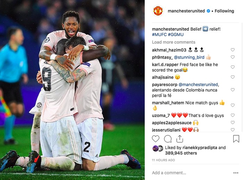243x180 pixels.
Task: Open the comment bubble icon
Action: tap(168, 139)
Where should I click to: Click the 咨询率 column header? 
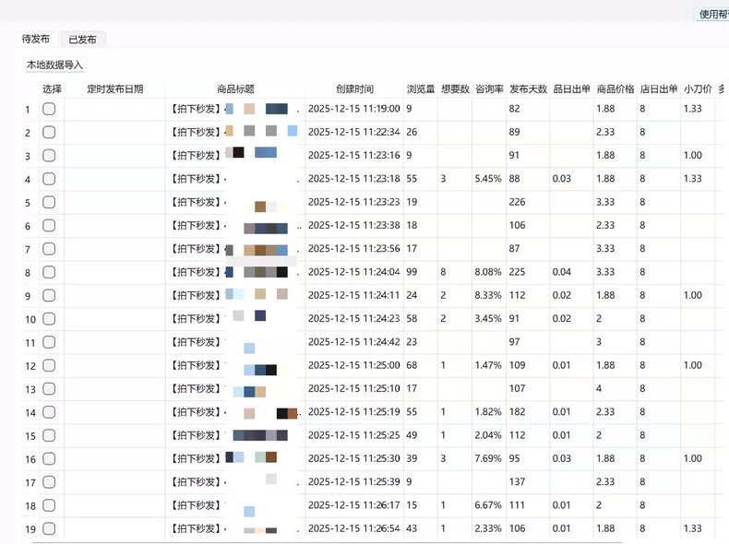(x=489, y=89)
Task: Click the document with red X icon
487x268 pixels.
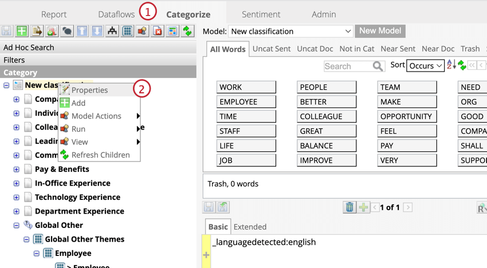Action: [158, 31]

────────

** Task to carry out **
Your output should be only the lines from the line with "Where should I" through the end of the data, exactly as they stand, and no pictures.

** Written solution **
Where should I click to: Click the 咨询率 column header? 
(x=489, y=89)
Task: Click the document with red X icon
487x268 pixels.
Action: [158, 31]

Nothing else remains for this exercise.